Site updateAge PensionCalculator changes

July 2026 Update: New Age Pension Thresholds and Modelling Corrections

If you've used RetireConfident before, some of your numbers will look different this month. Every change is deliberate, and this page explains each one. The short version: Age Pension estimates have gone up, projected super at retirement has come down slightly, and the Retirement Manager now gives the same answer every time you press Compute.

Published July 2026 · 4 min read

1. New Age Pension thresholds (1 July 2026)

Services Australia indexed the full-pension asset test thresholds, income test free areas, and deeming thresholds on 1 July 2026. The calculator now uses the new figures:

Higher thresholds mean more pension at the same asset level. For part-pensioners this is typically a few hundred to around $2,000 more per year depending on your situation — and because a higher pension means drawing less from your own savings, the difference compounds across a full projection. Payment rates themselves are unchanged until the 20 September 2026 indexation.
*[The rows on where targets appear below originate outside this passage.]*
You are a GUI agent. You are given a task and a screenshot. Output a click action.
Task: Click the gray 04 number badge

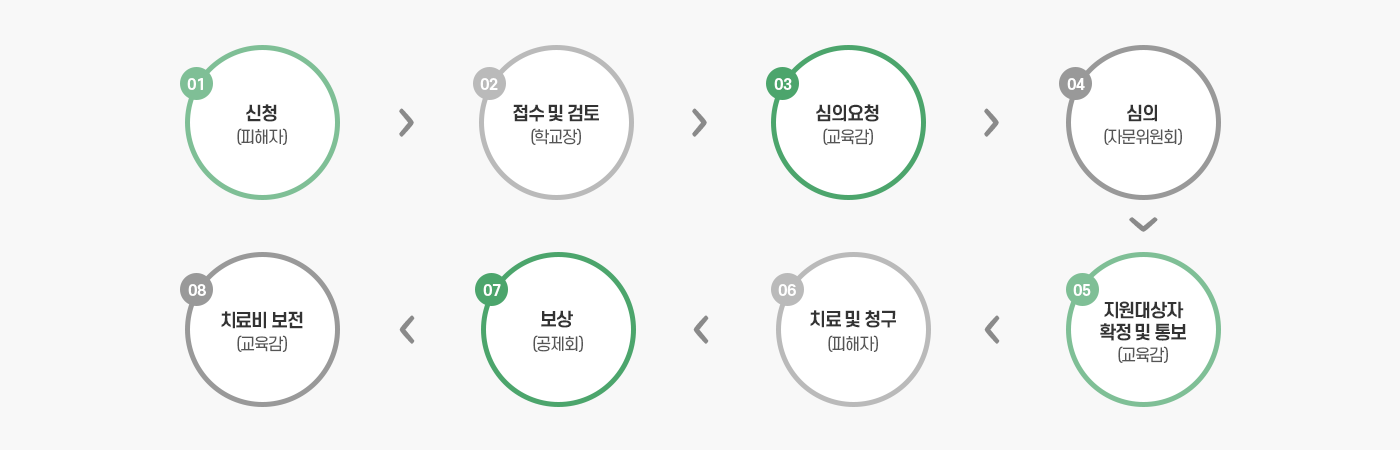[x=1075, y=84]
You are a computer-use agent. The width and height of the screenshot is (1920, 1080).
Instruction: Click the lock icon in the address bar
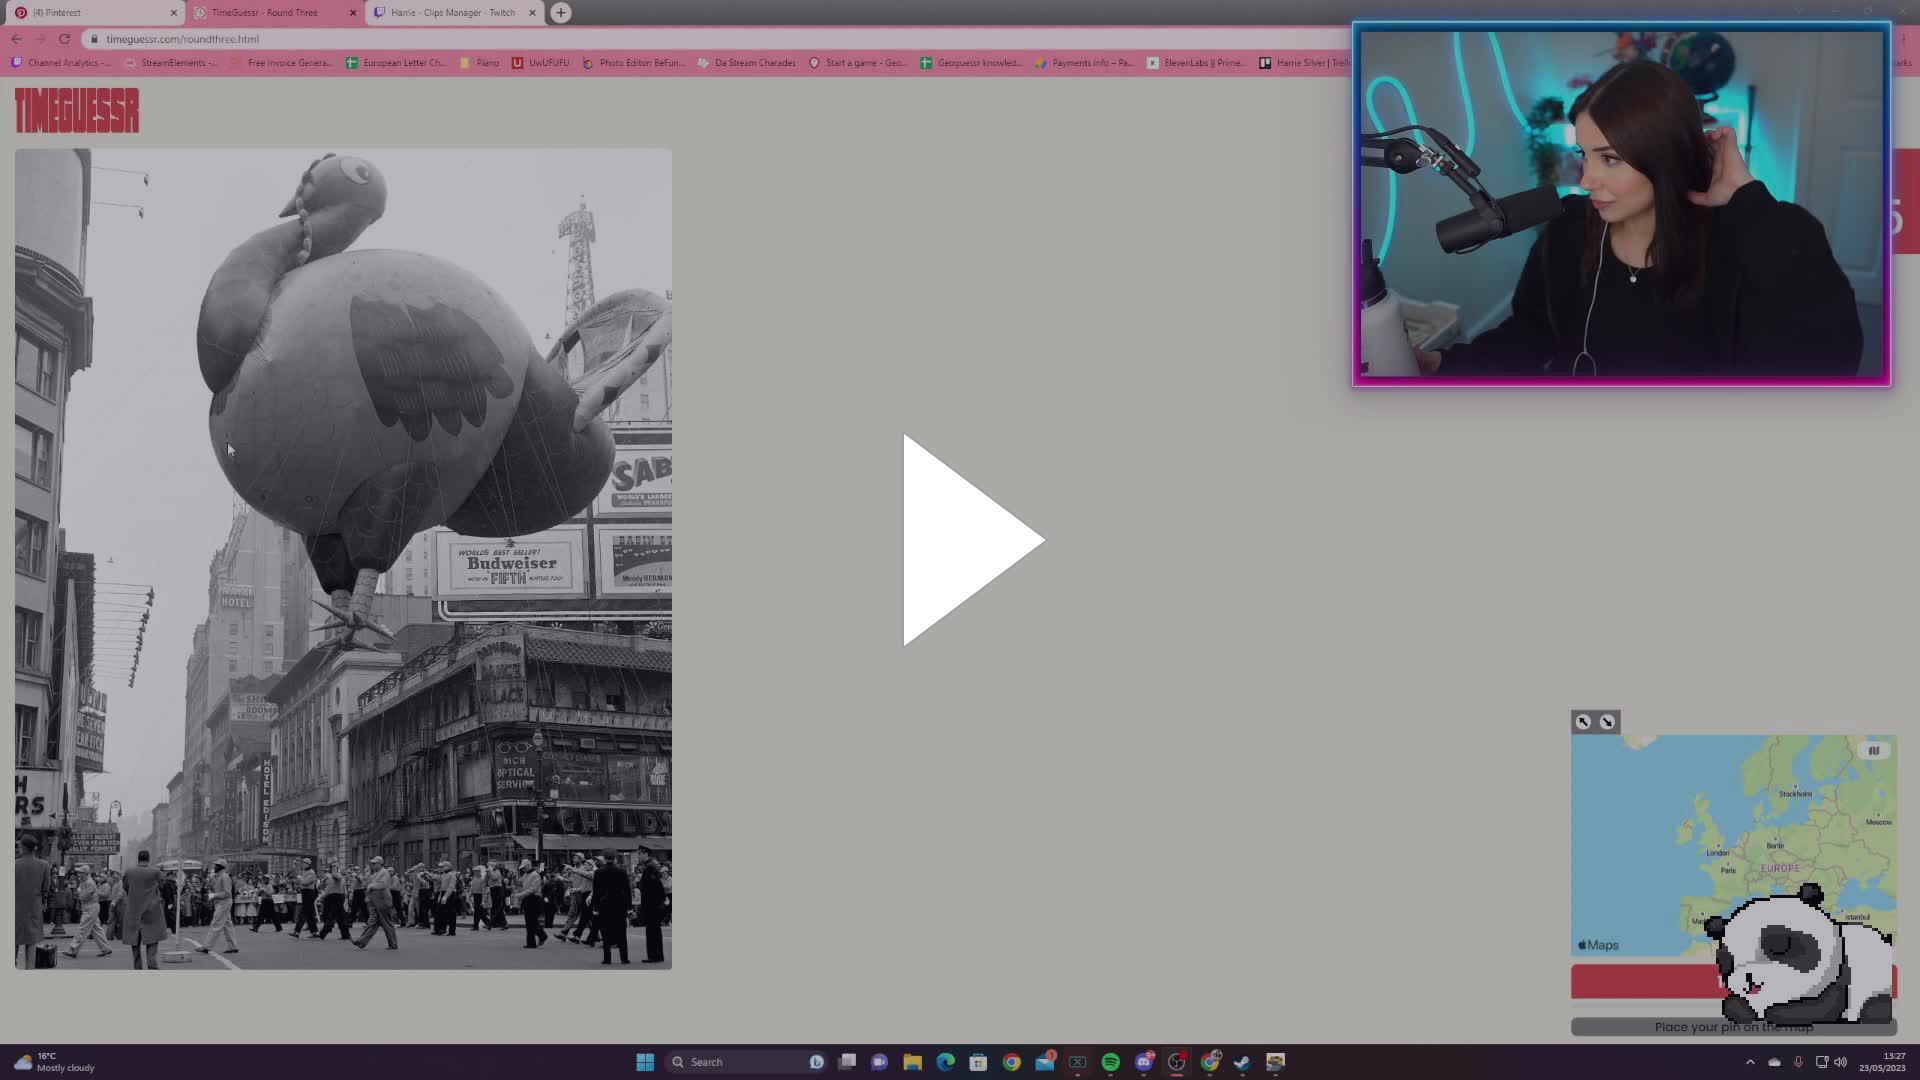92,39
Being upfront: for a short period in early July 2026, a bug in how this update was applied meant the calculation engine was still using the March 2026 thresholds while the rest of the site displayed the July figures. Projections run during that window understated the Age Pension — a conservative error, but an error. It's fixed, and we've added an automated check that makes this class of mistake impossible to ship silently again. If you saved a projection in early July, re-run it.
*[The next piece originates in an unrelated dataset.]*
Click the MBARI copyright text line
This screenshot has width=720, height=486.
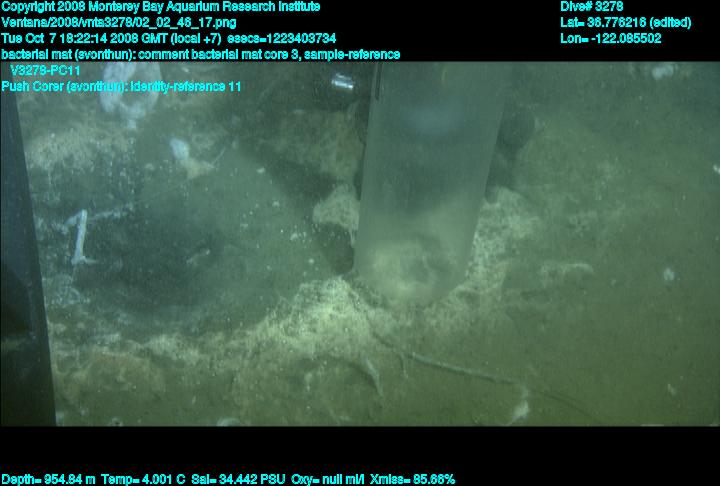(160, 6)
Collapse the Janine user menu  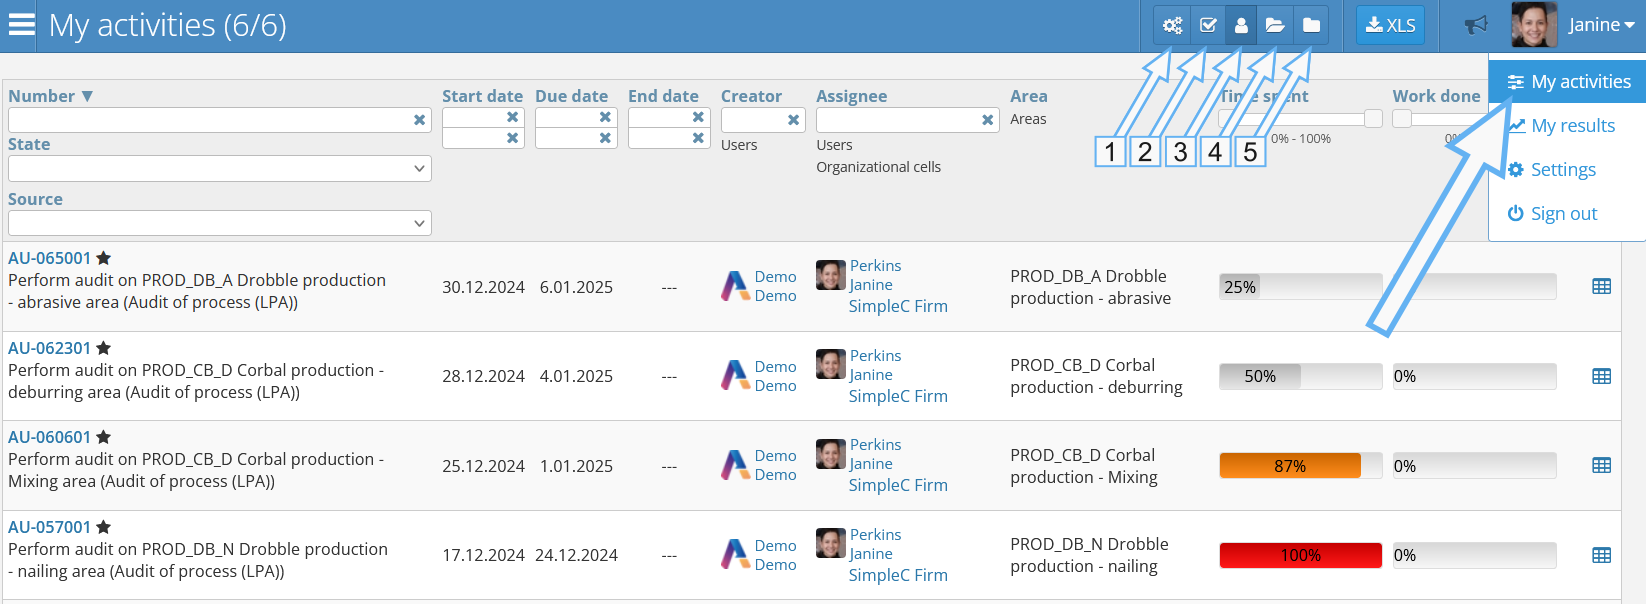pyautogui.click(x=1600, y=25)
2. Pre-retirement projections now end at your last working year

Previously, the Pre-Retirement Calculator included the year you reach your retirement age as a contribution year — and the Retirement Calculator also modelled that same year as a drawdown year. One year, counted twice. Projections now model your working years as ending at 30 June before your retirement age: if you plan to retire at 60, your last accumulation year is the financial year you turn 59.
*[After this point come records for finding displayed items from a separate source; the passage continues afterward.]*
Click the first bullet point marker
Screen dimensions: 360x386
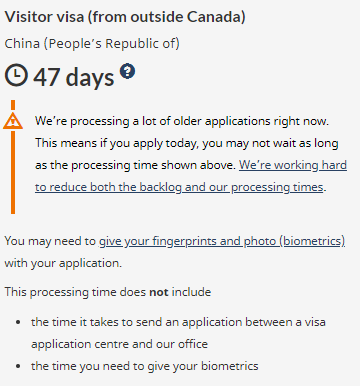tap(18, 322)
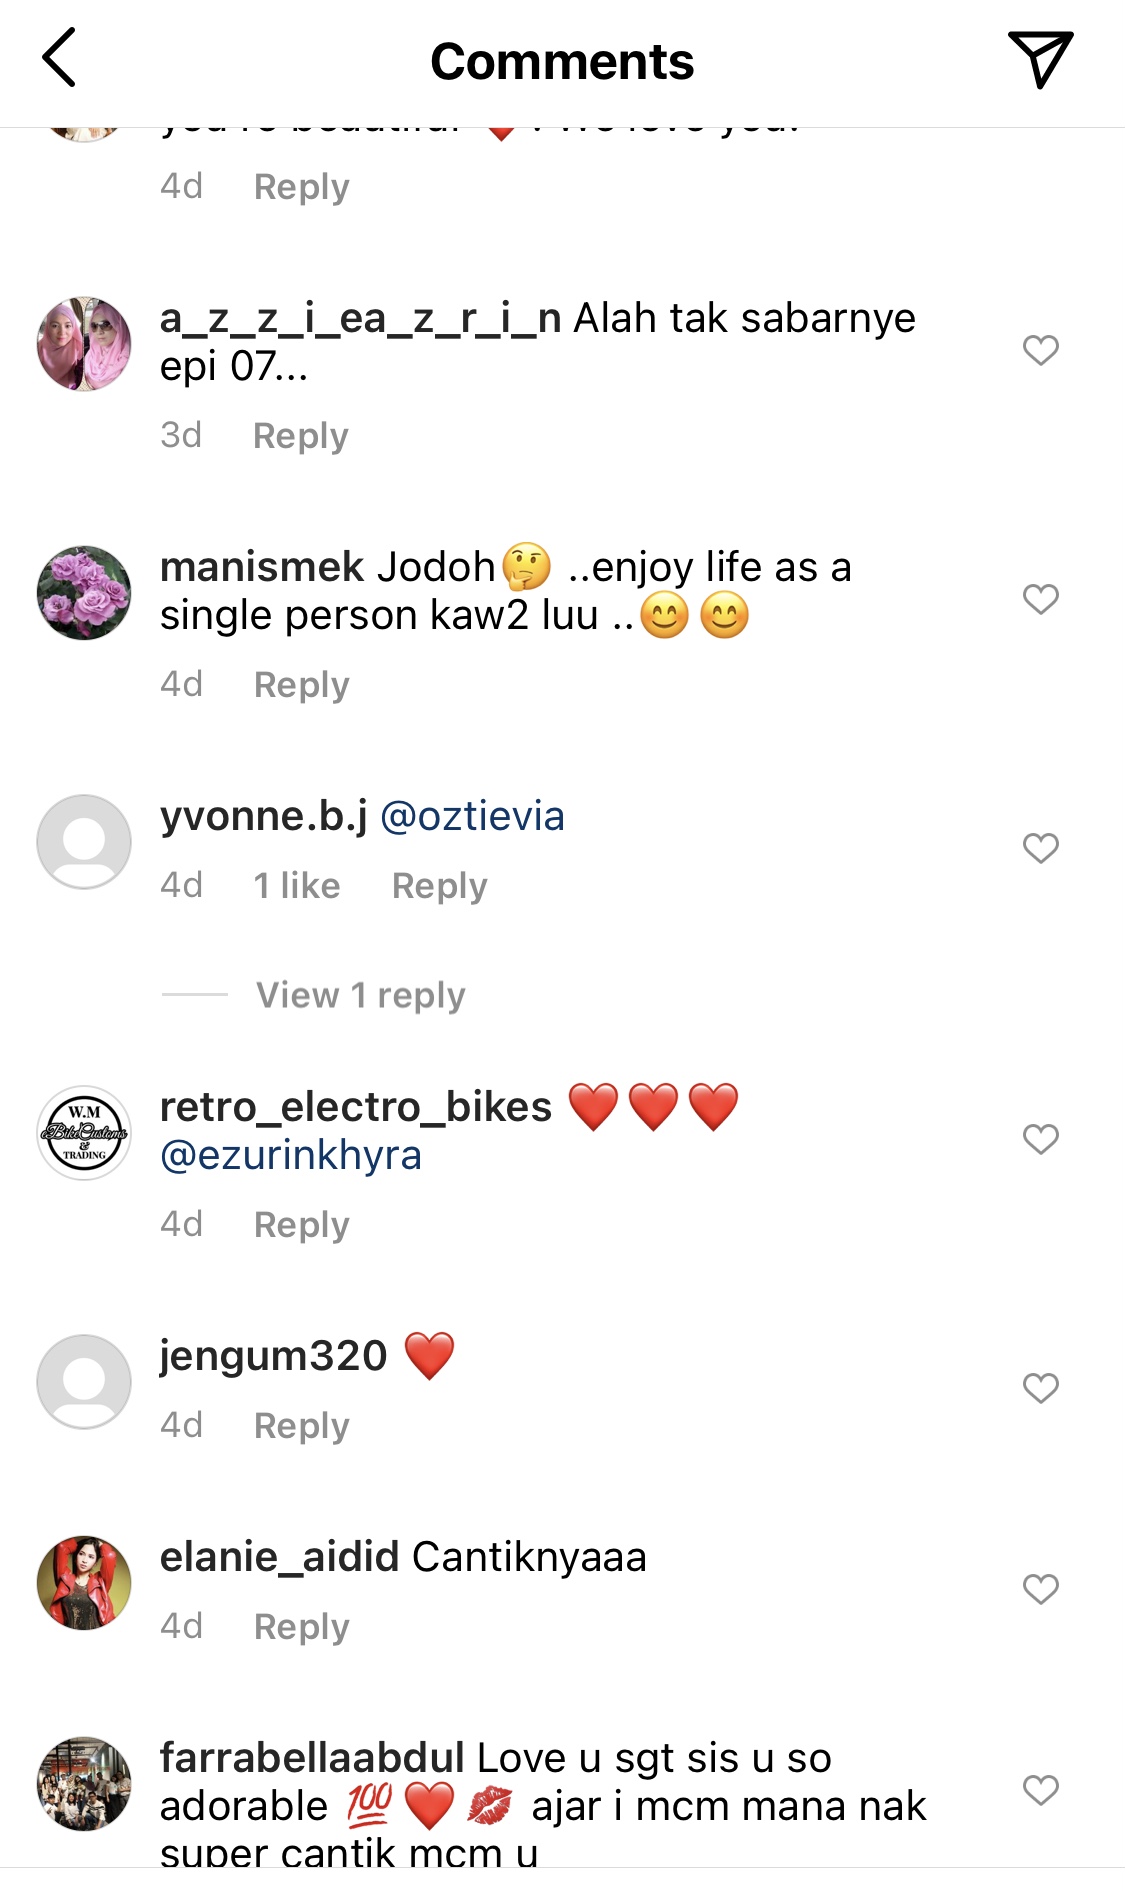Open the @oztievia mention link
Image resolution: width=1125 pixels, height=1891 pixels.
[472, 816]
The visible effect: projected super at retirement is lower than before — by roughly one year of contributions plus growth. Nothing about your situation changed; the removed year is now modelled once, in the retirement phase, instead of twice. Charts and tables on the Pre-Retirement page now label each point with its 30 June date to make the timing explicit.

3. Sustainable spending results are now reproducible

The Retirement Manager's sustainable-spending calculation uses Monte Carlo simulation. Previously, each press of Compute drew fresh random market paths, so the same inputs could return recommendations several hundred dollars apart. The simulation now uses a fixed random sequence: the same inputs always produce the same recommendation.

We also fixed the simulation so investment fees apply inside the Monte Carlo paths — previously they were only applied in the main projection. Recommendations are slightly lower as a result, and more honest, particularly if you pay non-trivial fees.

4. Contribution caps for 2026–27

Already in place from the start of the financial year, listed here for completeness: concessional cap $32,500, non-concessional cap $130,000, bring-forward cap $390,000, Transfer Balance Cap $2.1M.

What you should do

Re-run your projection. If you keep records of past results, expect Age Pension figures to be higher and pre-retirement super projections to be modestly lower than your last run — both in the direction of accuracy. As always, every assumption the calculator makes is documented on the Assumptions page, and the calculator provides general information only, not personal financial advice.